2. Created SSHConnectionHelpers.swift

  • Added static methods for common operations (executeCommand, downloadFile, etc.)
  • Each method creates fresh connection, performs operation, and cleans up automatically
  • Added SafeSSHManager actor for cases requiring multiple operations

3. Updated ServerManager

  • Removed connection pooling
  • Added wrapper methods that use the safe helper functions

Migration Guide

Before (Unsafe):

// BAD: Persistent connection that can become stale
@State private var sshConnection: SSHConnection?
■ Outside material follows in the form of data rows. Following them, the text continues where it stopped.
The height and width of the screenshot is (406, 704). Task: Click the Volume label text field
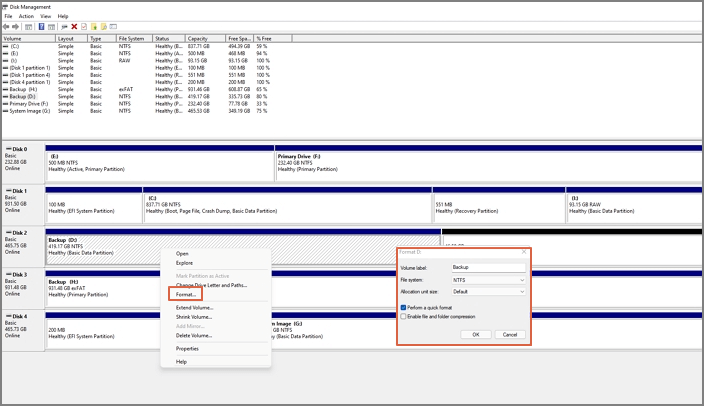pyautogui.click(x=487, y=268)
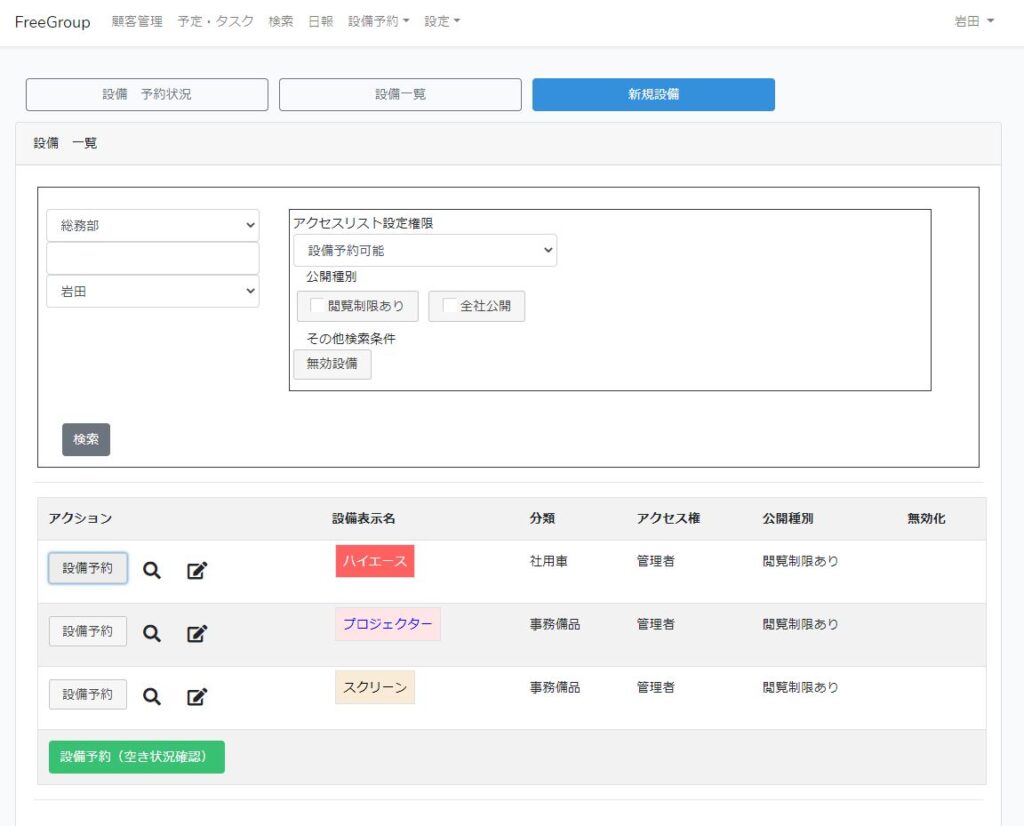This screenshot has width=1024, height=826.
Task: Click the edit icon in the スクリーン row
Action: coord(197,697)
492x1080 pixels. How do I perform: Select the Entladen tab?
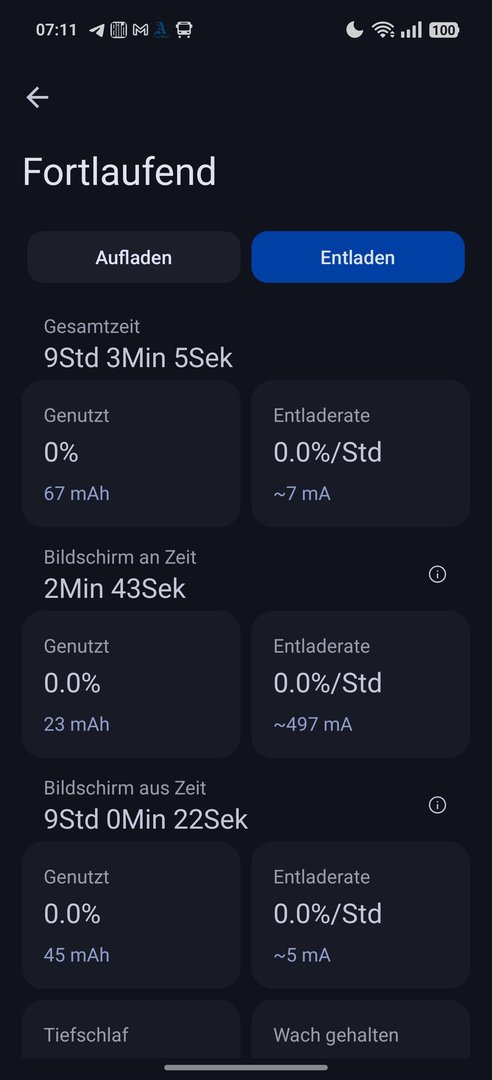point(358,257)
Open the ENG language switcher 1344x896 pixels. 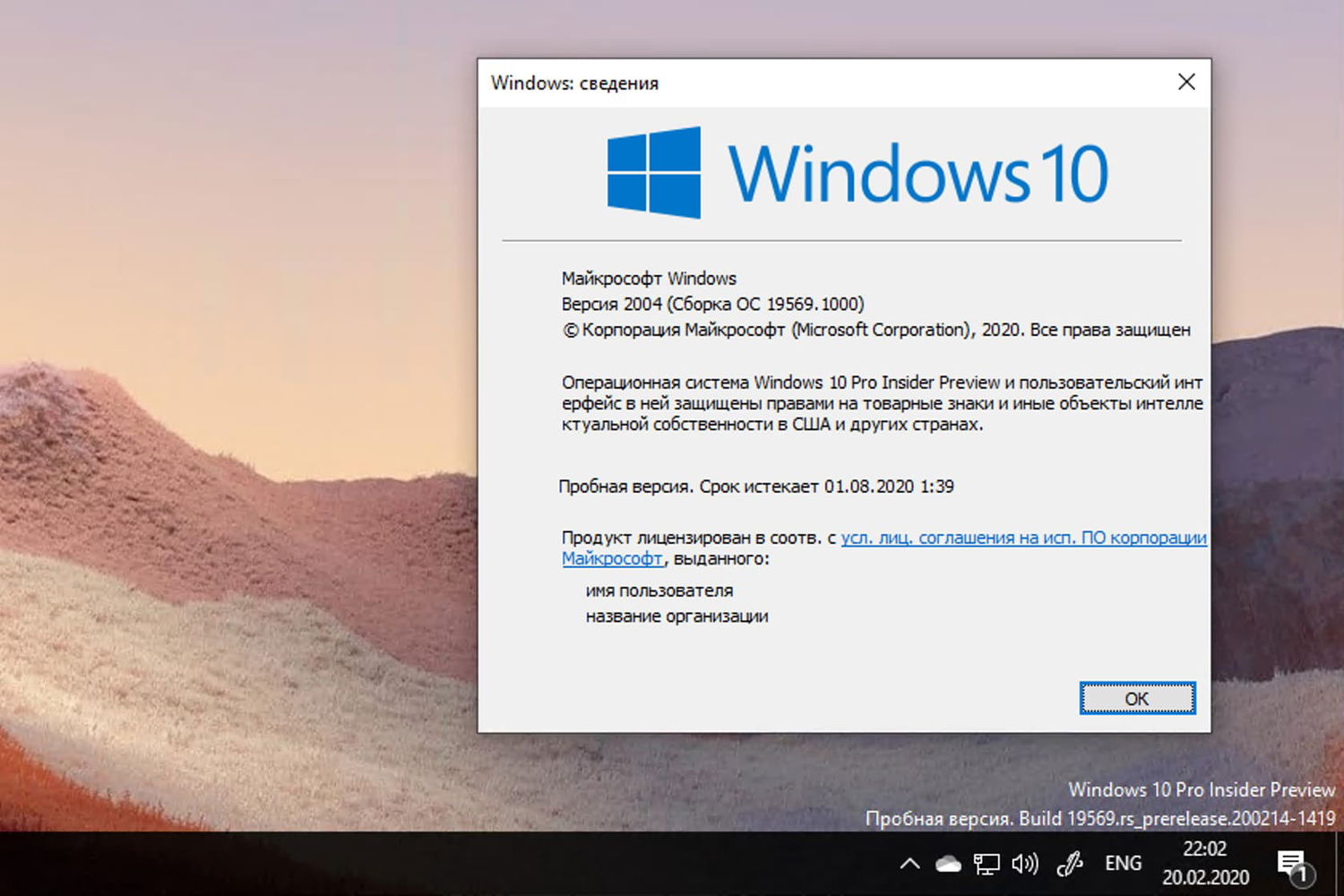coord(1123,863)
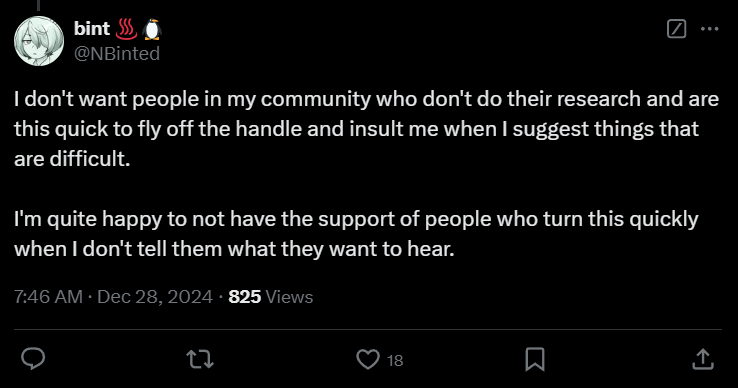The height and width of the screenshot is (388, 738).
Task: Click the bint profile avatar picture
Action: click(x=39, y=41)
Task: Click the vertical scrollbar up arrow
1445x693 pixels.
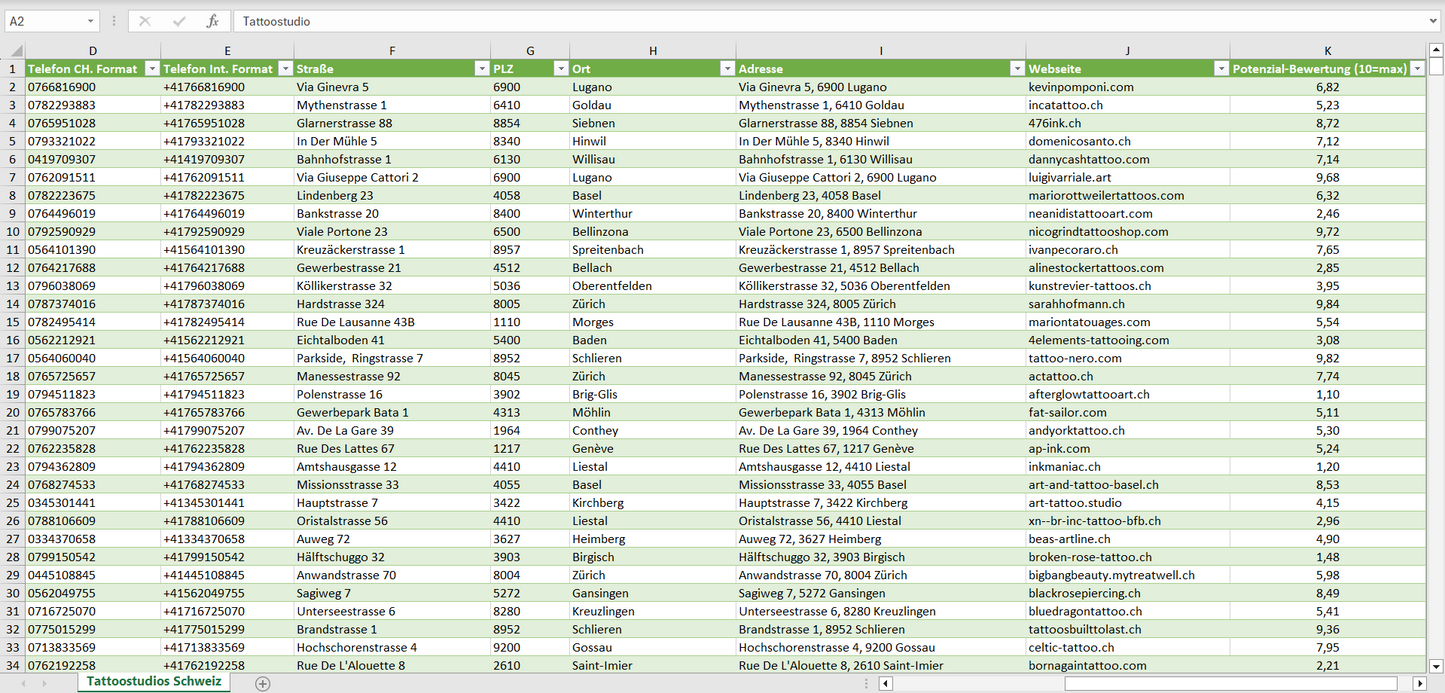Action: point(1436,51)
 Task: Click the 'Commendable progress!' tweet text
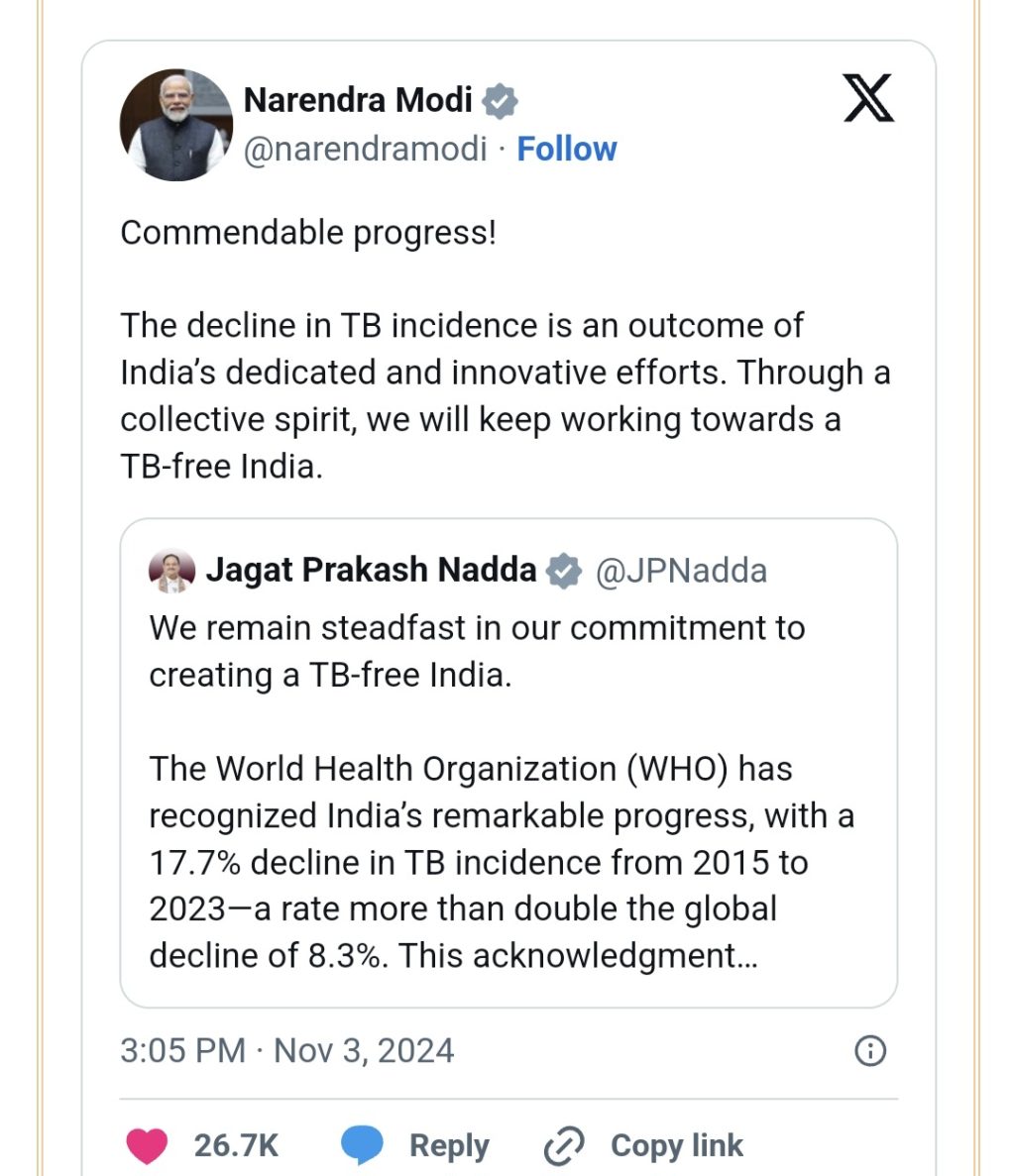pos(308,233)
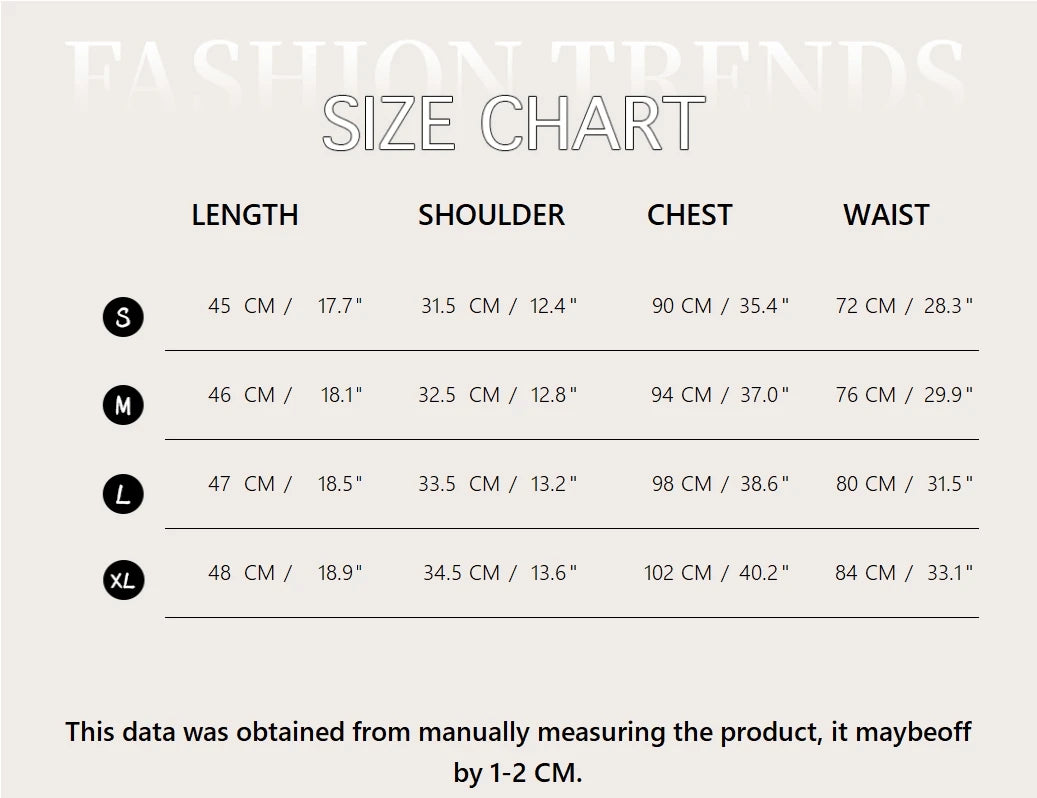Click the 102 CM / 40.2" chest value

pos(716,573)
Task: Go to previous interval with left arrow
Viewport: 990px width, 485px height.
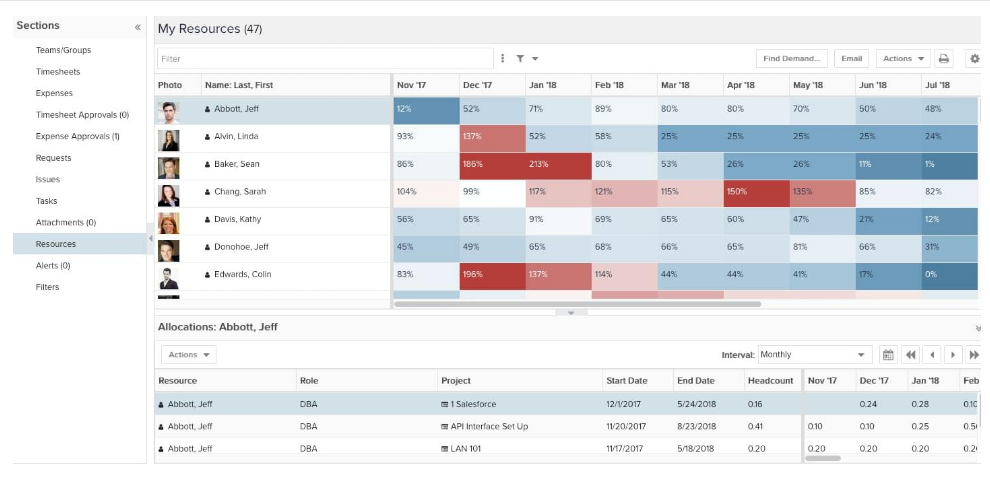Action: tap(932, 355)
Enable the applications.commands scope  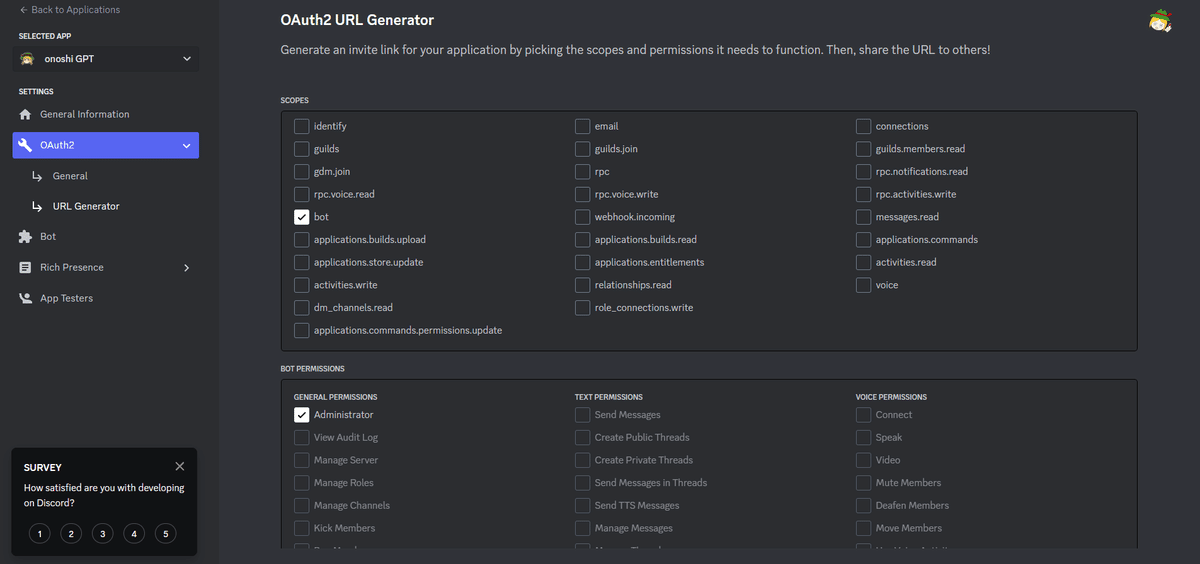pos(864,240)
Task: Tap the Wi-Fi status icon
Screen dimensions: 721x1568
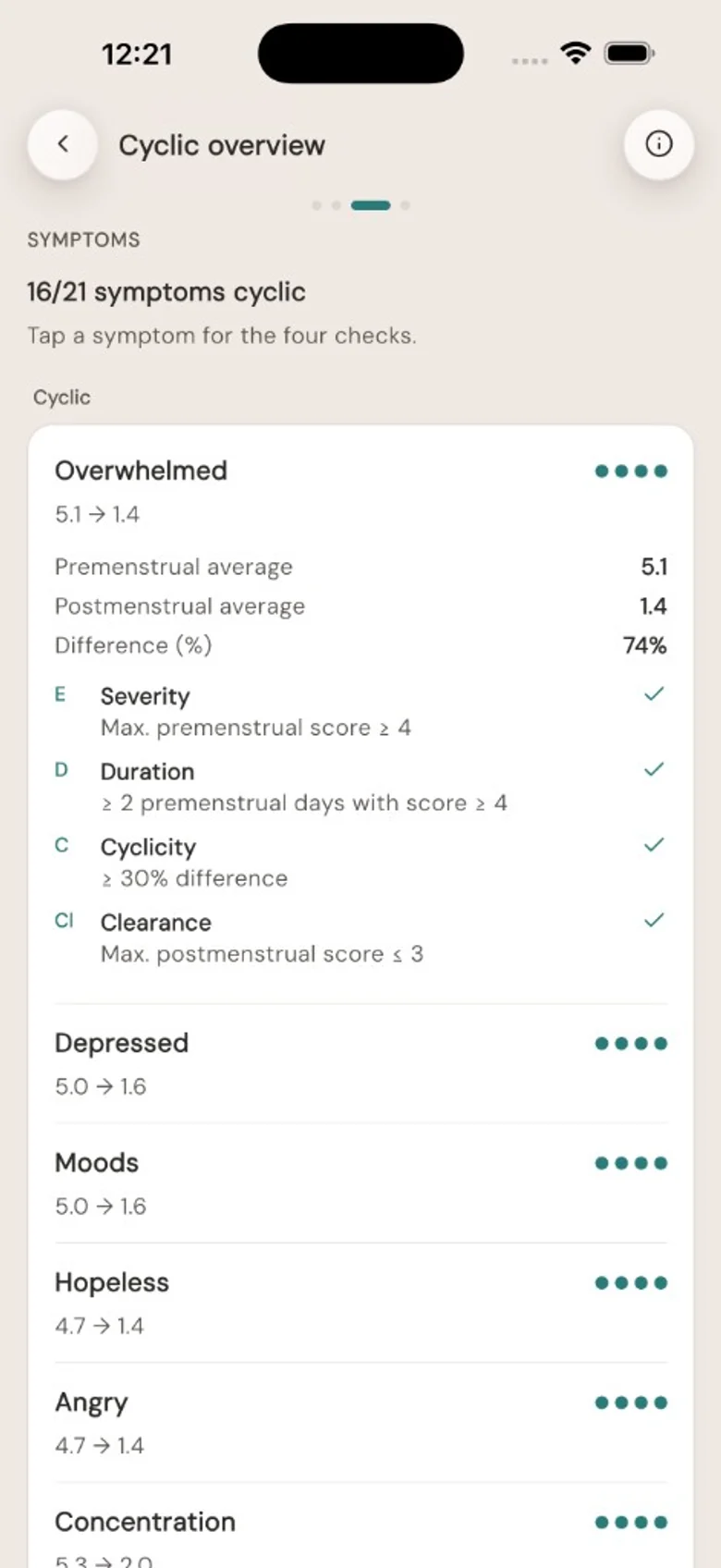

func someOperation() async {
    if sshConnection == nil {
        sshConnection = SSHConnection(server: server)
    }
    try await sshConnection?.connect()
    // ... use connection ...
    // Connection may not be properly cleaned up
}

After (Safe):

// GOOD: Create-and-destroy pattern
func someOperation() async throws {
    try await SSHConnection.withConnection(server: server) { connection in
        try await connection.connect()
        // ... use connection ...
        // Automatic cleanup guaranteed
    }
}

// OR even better, use helper methods:
func someOperation() async throws {
    let result = try await SSHConnection.executeCommand(on: server, command: "ls -la")
    // Connection automatically created, used, and destroyed
}

For Multiple Operations:

// GOOD: Use SafeSSHManager for multiple operations
let manager = SafeSSHManager(server: server)
defer { await manager.cleanup() }

try await manager.connect()
try await manager.executeCommand("command1")
try await manager.executeCommand("command2")
// Cleanup guaranteed by defer

Files That Need Updates

  1. CreateTorrent.swift - Remove persistent sshConnection property
  2. ThumbnailManagerRemote.swift - Remove connection pooling
  3. Any other views/managers that cache SSH connections

Performance Considerations

  • Network Overhead: Creating new connections has some overhead
  • Mitigation: For operations requiring multiple commands, use SafeSSHManager or withConnection
  • Trade-off: Slight performance cost for significantly improved reliability and safety

Testing Recommendations

  1. Test app backgrounding/foregrounding cycles
  2. Test network connectivity changes
  3. Test rapid connection requests
  4. Test server configuration changes
  5. Test memory pressure scenarios

Conclusion

The create-and-destroy pattern eliminates the root causes of your SSH connection crashes:

  • No reuse of stale connections
  • No connections to wrong servers
  • Proper cleanup on all failure paths
  • Simplified state management

This approach prioritizes reliability over minor performance optimizations, which is the right choice for a production app where crashes are unacceptable.